• _WRITTEN EXERCISE_
Please set down every line of the material below word for word, leaving out the pictures.

— Start EXTRACTED MATERIAL —

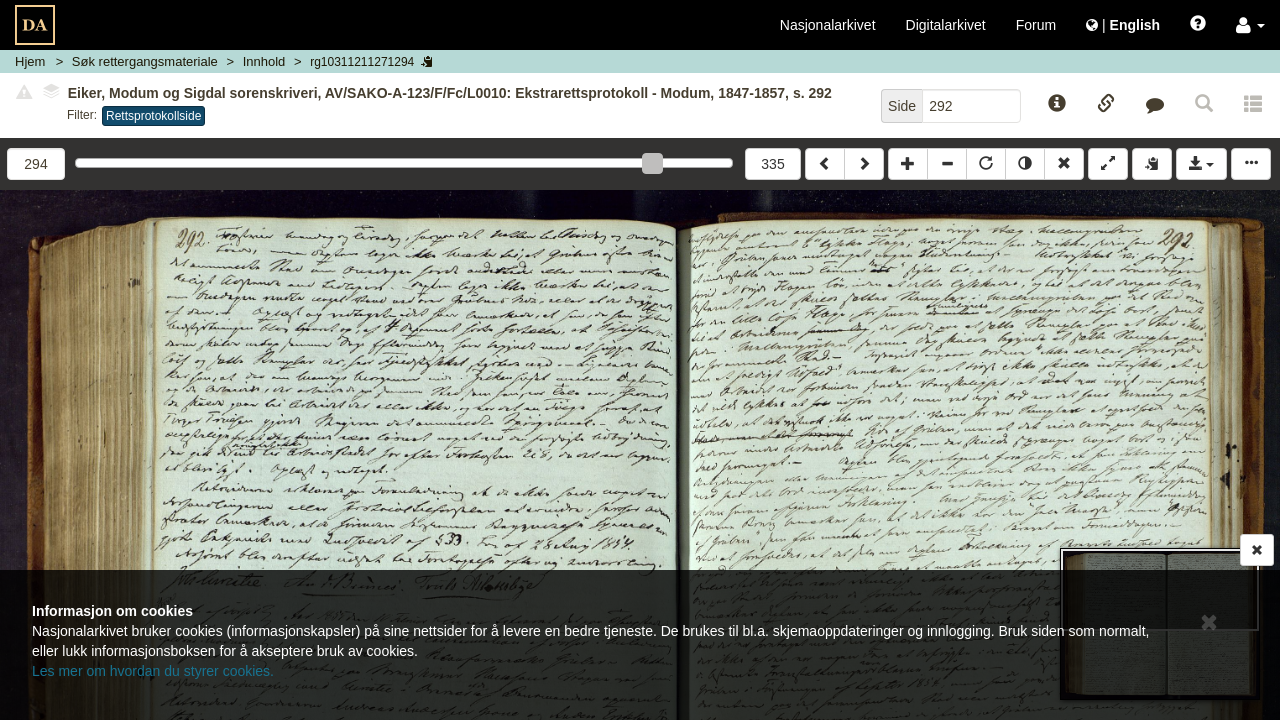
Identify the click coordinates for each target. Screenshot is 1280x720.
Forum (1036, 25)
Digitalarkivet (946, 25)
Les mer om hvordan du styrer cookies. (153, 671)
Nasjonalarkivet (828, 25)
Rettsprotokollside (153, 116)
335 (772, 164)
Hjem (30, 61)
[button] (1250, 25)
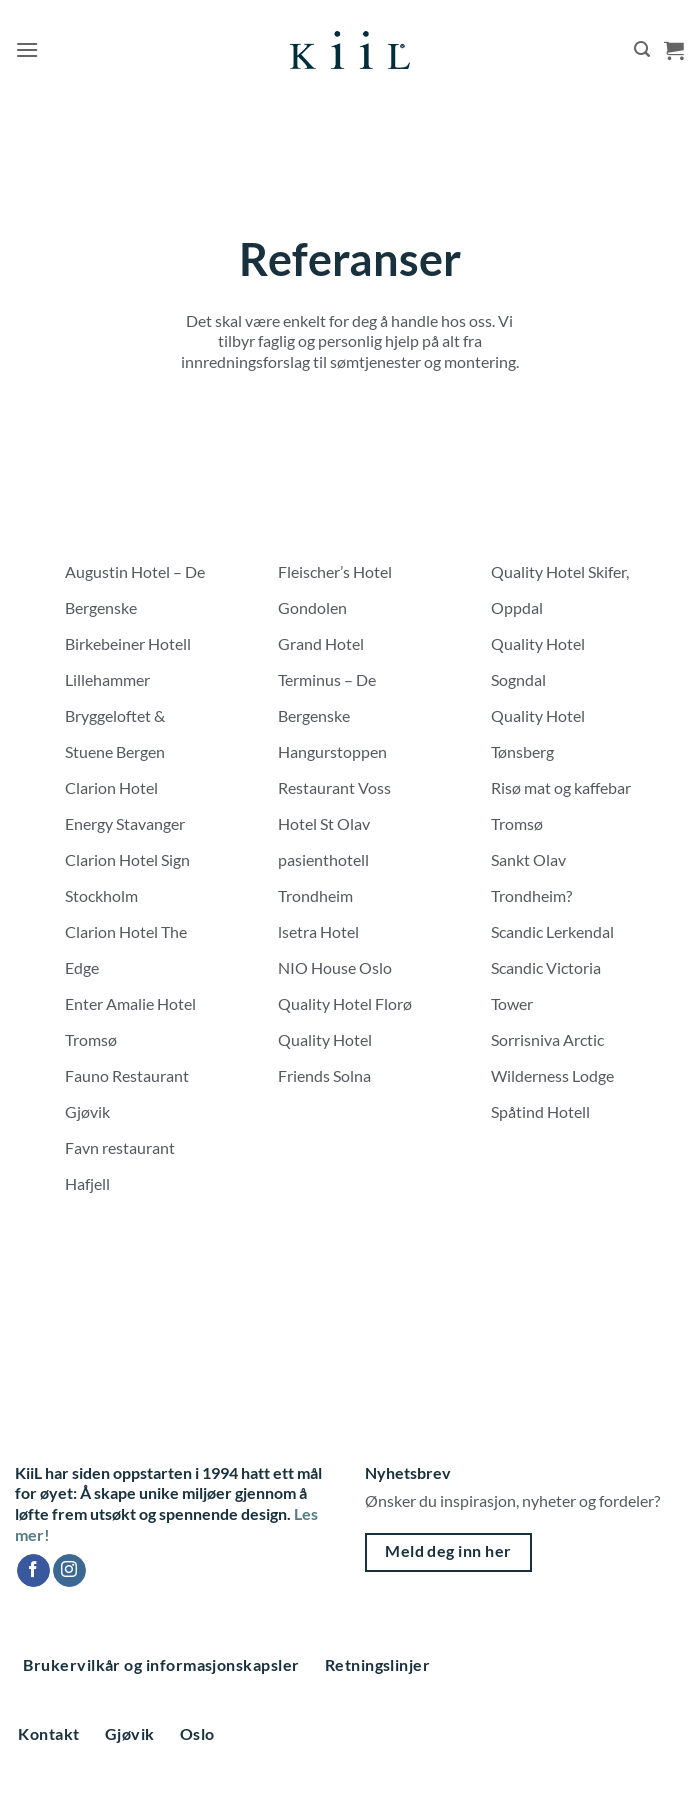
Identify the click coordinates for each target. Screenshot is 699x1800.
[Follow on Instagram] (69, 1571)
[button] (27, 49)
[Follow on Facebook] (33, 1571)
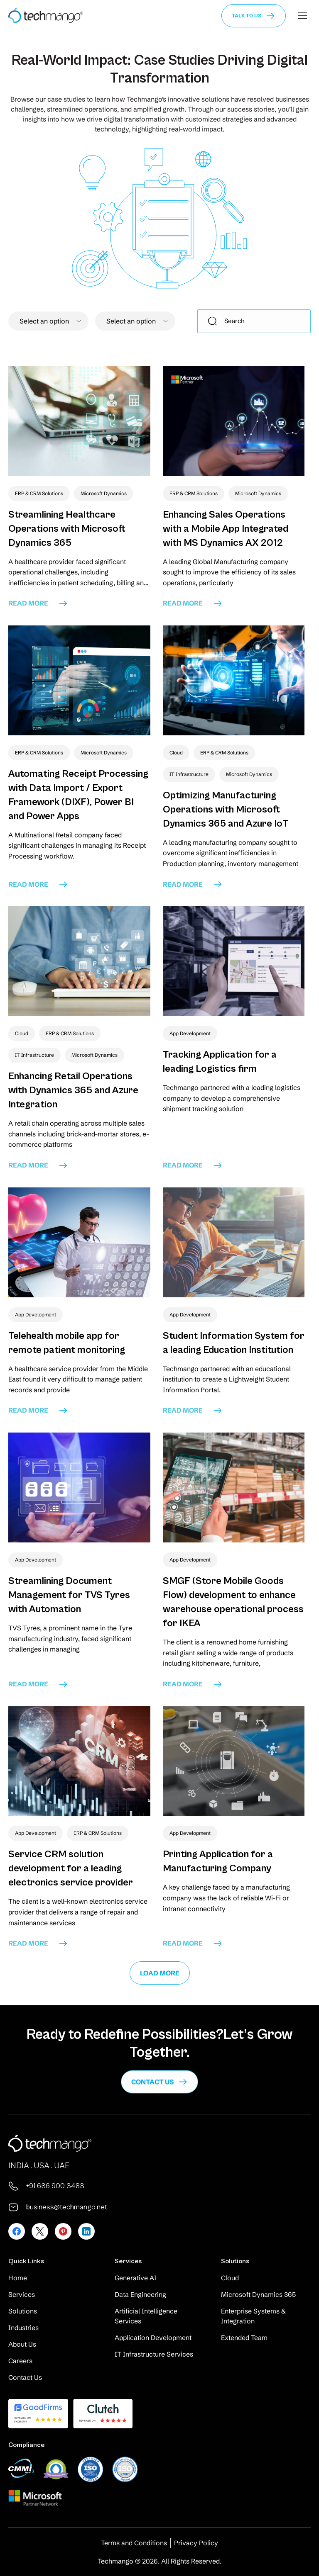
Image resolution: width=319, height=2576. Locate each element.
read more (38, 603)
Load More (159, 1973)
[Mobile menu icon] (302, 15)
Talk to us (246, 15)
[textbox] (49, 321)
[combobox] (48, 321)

— End EXTRACTED MATERIAL —

• _THE SOLUTION_
Identify the click coordinates for each target. Screenshot is 1280x720.
Forum (1036, 25)
Digitalarkivet (946, 25)
Les mer om hvordan du styrer cookies. (153, 671)
Nasjonalarkivet (828, 25)
Rettsprotokollside (153, 116)
335 (772, 164)
Hjem (30, 61)
[button] (1250, 25)
Identify the click coordinates for each target. Screenshot is 699x1800.
[Follow on Instagram] (69, 1571)
[button] (27, 49)
[Follow on Facebook] (33, 1571)
Image resolution: width=319, height=2576. Locate each element.
read more (38, 603)
Load More (159, 1973)
[Mobile menu icon] (302, 15)
Talk to us (246, 15)
[textbox] (49, 321)
[combobox] (48, 321)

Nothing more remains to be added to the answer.